そしてもうひとつのキーワードが「コモン」です。コモンは経済学で言うところの「共有資源」ですが、こちらも少し範囲を広げて教育や医療・福祉、インフラ、そして関係資本といった「社会共通資本」を対象としています。そういった社会共通資本は、誰かが作り出して別の誰かに一方的に提供するという構図ではなく、お互いがお互いのために作り出し守っていくというイメージがあります。ですので本の中では「コモンとは自治のことである」という表現もあります。

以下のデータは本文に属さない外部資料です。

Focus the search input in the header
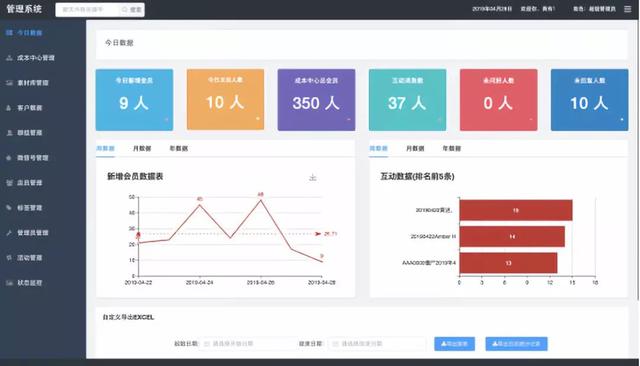Image resolution: width=640 pixels, height=366 pixels. pos(88,9)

本の中ではこの「自治」が失われつつあり、主体的な行動ができなくなっている、主体的な行動をしなくなっているとあります。その原因はいくつかありますが大きなもので言うと、資本主義の元での経済活動が行き過ぎてしまった人新世という時代においてコモンが解体されたことで、自治の力を奪われてしまったということです。

構想と実行の再統一

自治を取り戻すためのキーワードが「構想と実行の再統一」です。自治が失われた状態では「構想」すなわち考えたり企画することと、「実行」が切り離されています。実際に自分の身の回りで考えてみても、口コミ評価が高いお店に行き、身の回りの物をDIYすること無く購入し、UberEatsで食事をしている、という状態で、自分で考えて実行しているようで実際は自分で考えたり自分で作ってはないことに気づかされます。

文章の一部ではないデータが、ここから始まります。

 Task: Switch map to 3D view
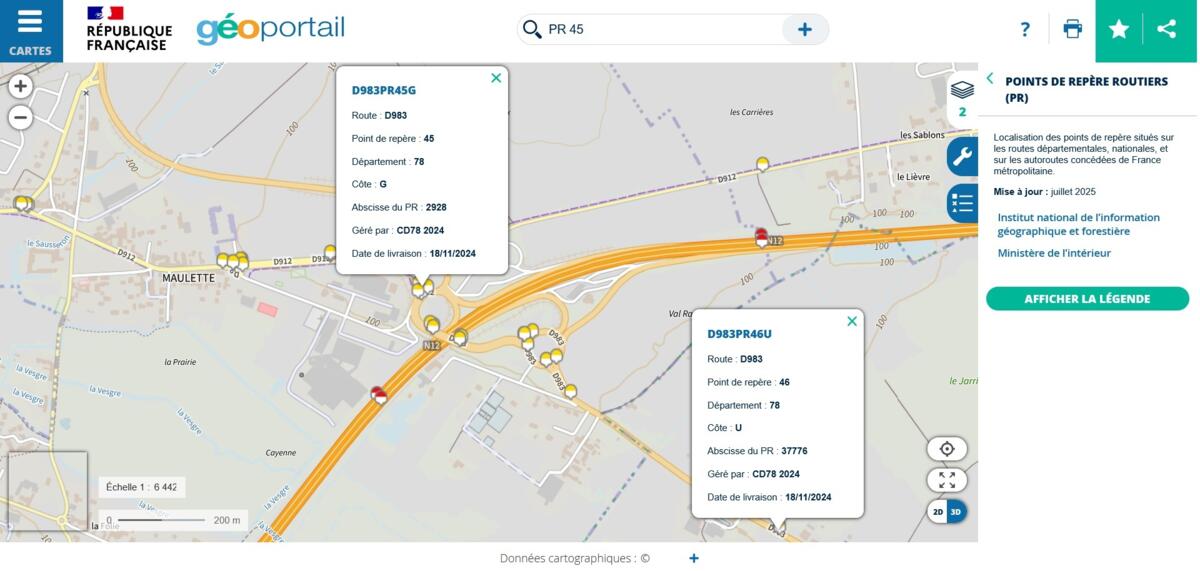(x=956, y=512)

ここで自ら構想をしていくことが必要になってくるのですが、そのときに大切なのはきちんと政治と接続していくこと、ボトムアップ型のアソシエーションが重要ということでした。これは先日、釧路でみたように「自分の意志」で行動するということがすなわち構想と実行の再統一とつながってくるなと思っています。

「自由とは自分を制限できること」

もうひとつ取り上げたいのが「自己制限」というキーワードです。自治には「自分で意思決定できるという自由」があります。それは「他者に制限されるもの=他律」ではなく「自律」です。しかしこのとき「自律」は「制限がないこと」ではなく、「自分たちに積極的に制限をかけれること」といっています。すなわち自律とは自己制限であるということです。

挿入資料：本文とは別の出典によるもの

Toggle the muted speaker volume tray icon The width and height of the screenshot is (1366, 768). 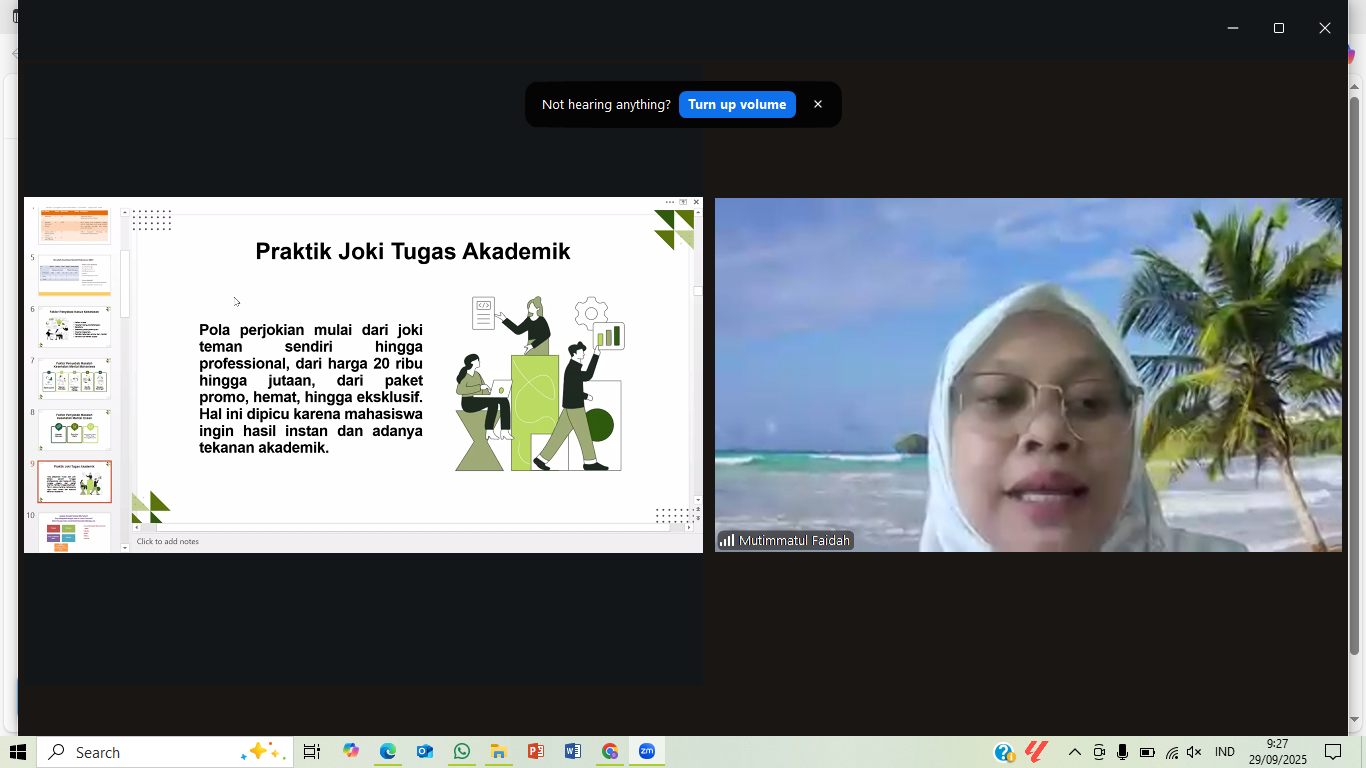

自律と自己制限は相対する概念のような気がしますが、自律的自治においては「他者との共生を考慮した制限を課していくこと」が重要です。「単に自分が良ければそれでよいという自由」ではなく、「他者を常に想像することができる」ということです。そうやってできた制限は別の人にとっては他律になるのでは?とも思いますが、この本では自律と他律は相対するものではなく「他律を常に反省的に捉えて(=当たり前のものとせず)、自律的な実践をしていくことが重要」といっています。

「他人が決める=他律」か「自分で決める=自律」という二項対立ではなく、他律と自律を常に行ったり来たりしながら自律的な自治を営んでいくという意識が求められているのでしょう。

まとめ

この本では「自治」をテーマに様々な切り口での事例や論理を知ることができました。どれも現時点の身近な内容で、スルスルと読むことができました。これはおそらく私たちが「自治」というものを求めているからではないでしょうか。
「自治」とはもちろん日本に古くからある概念ですが、単に「自治体」「自治会」のような「ローカルな政治」という意味だけではなく、改めてその言葉が示す範囲や自分たちの捉え方を考えるのがよいと思いました。
この本では「自治」はややこしく・めんどくさく・どろくさいともいっています。しかし同時にそのめんどくささから逃げずに自ら構想し自ら実行していくことの大切さと勇気をもらいました。